Art is as the Artist decides.
So the Arts & Culture Strategic Review Steering Committee has released its detailed report on Tuesday – not to mention the countless articles that came announcing its release.
In a nutshell, the committee is aiming for half the population of Singapore to be actively engaging in the Arts or the local Arts Community. From a scan from the articles, the committee’s focus for this year is to actively inject quality Arts and push local talent into our education system.

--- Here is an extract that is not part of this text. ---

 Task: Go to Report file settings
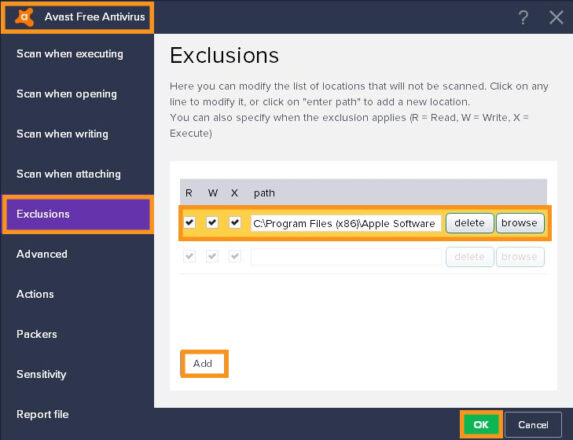point(42,414)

Hence, this will be just a few preliminary thoughts of the review.
It’s a good start…
First, I would like to say that the effort is and will be very much appreciated if the art scene and the review committee keeps up the passion and great work for the local arts community. To give them credit, increasing exposure and opening more opportunities for Arts and Arts Education is a good start. Like most intangible, good things, it’s always better to share than keep it exclusive
But here’s a concern – Physical vs. Social Environment
Second, while it’s a good effort to inject Arts into education and nurture a generation that will grow up appreciating and practicing Arts, there has to be a setting in which doing so will not be restricted.
Where I’m going with this is very simple – one of the key problems identified within the review itself was the fact that we have our younger generation actively engaging in the Arts, only to fall out of it for “practical” reasons.

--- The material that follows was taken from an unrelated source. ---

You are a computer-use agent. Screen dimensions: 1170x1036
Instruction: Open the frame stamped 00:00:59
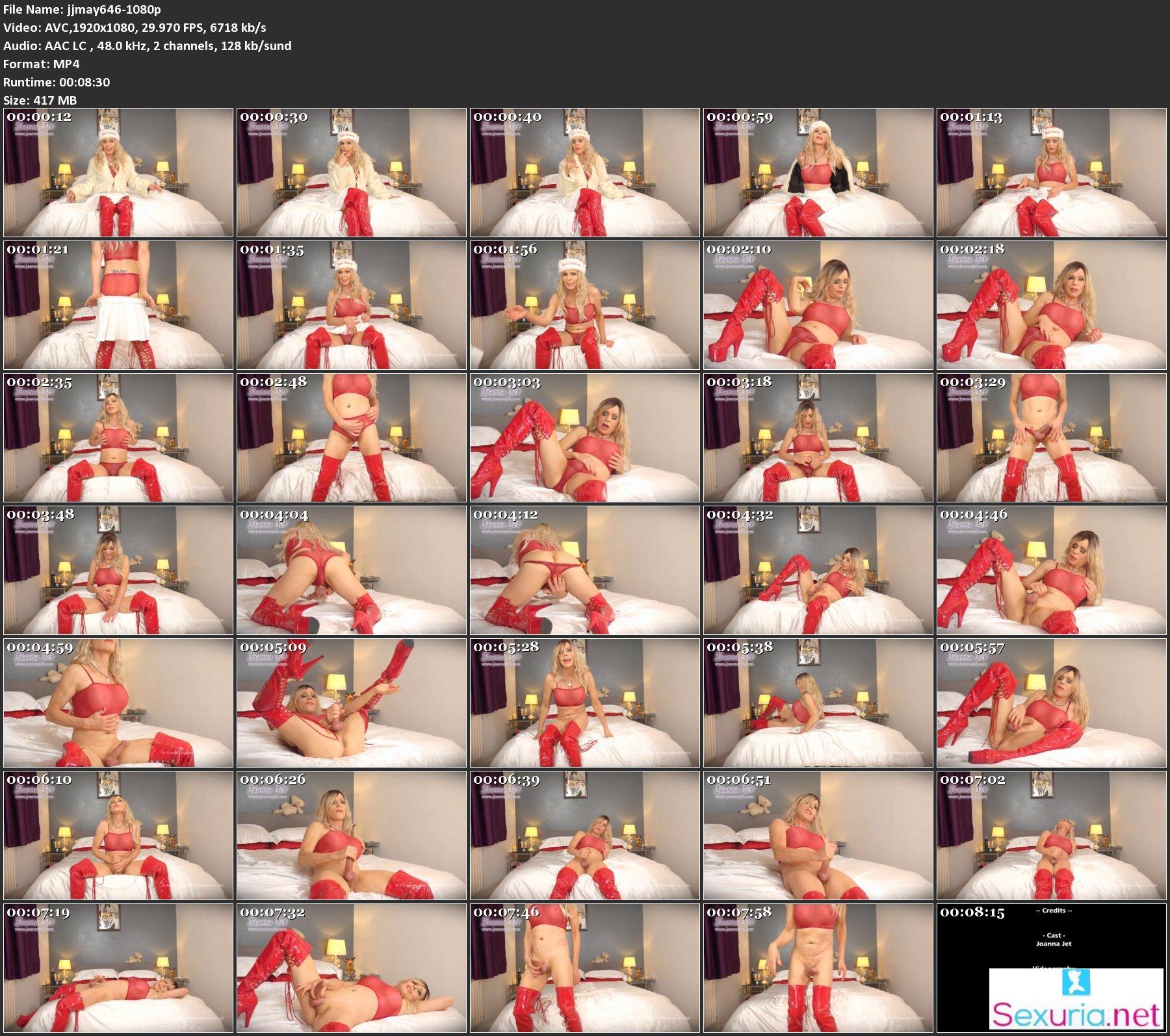[x=818, y=172]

So it doesn’t take a lot to look at the situation on the ground – you have the interest, the nurturing, and the resources (as they further pump it in) in school, which results in a good number of students engaging in the Arts. A good thing.
Then as the students go out of school, they end up slowly dropping out of the Arts for more ‘practical’ pursuits, things that pay their bills or pay for food better. In our consumer-dependent, results-driven environment, it becomes inevitable that the Arts community gets less and less populated.
Do you now see my concern?
Budding Artist gets engaged and interested -> Juggling Arts and Studies -> Working world, Family obligations, you have to pay your own bills & loans now -> Working hard to keep your job -> Other “less important” aspects take a back seat
So we may have events and spaces for practitioners and enthusiasts to use for their interests, passions, and what not. But if they don’t have the time (because of work, family, and what not), and an unsupportive background (family, friends, work etc…), are these spaces then fulfilling its maximum potential?
I’m sure I don’t need to explain further.
Third, one must understand that in the business of Art, one does not simply look at it as a “business”.
I’m sure that in the process of choosing a career path, or a major, many students and of our youths, even our adults in the middle of a career change face the same problem – is it sustainable? Will it pay the bills?
In short, and in the words of my Singaporean grandparents, “Got money one not?”
So yes, while we can pump in more resources and open opportunities to nurture and development our local talents, we have to make sure that the environment allows us to.
Just giving us funding has its own disadvantages as well – things like censorship, freedom of expression, and being at the patron’s or funding manager’s beck and call to create whatever THEY want instead of what YOU want.
If you asked me, I’d say the more “practical” thing to do? Create a sustainable environment for these artists.
Do we have an environment where Artists can be independent and still live decently? When I mean decently, I mean, still pay for their house, bills, food, and can provide for their children well, not the whole desperately taking whatever’s there kind of living.
So I guess that’s the greatest question I have for our Review Committee the next time – you may be pumping resources, tangible resources, to make Singapore a welcoming environment to practising artists and art enthusiasts, but are you keeping the environment a welcoming one for them?
Or are we still going to have to move out just to convince our parents that Art CAN BE a form of living?
Note: And I haven’t really started on subject matter as well. But that’ll be another day.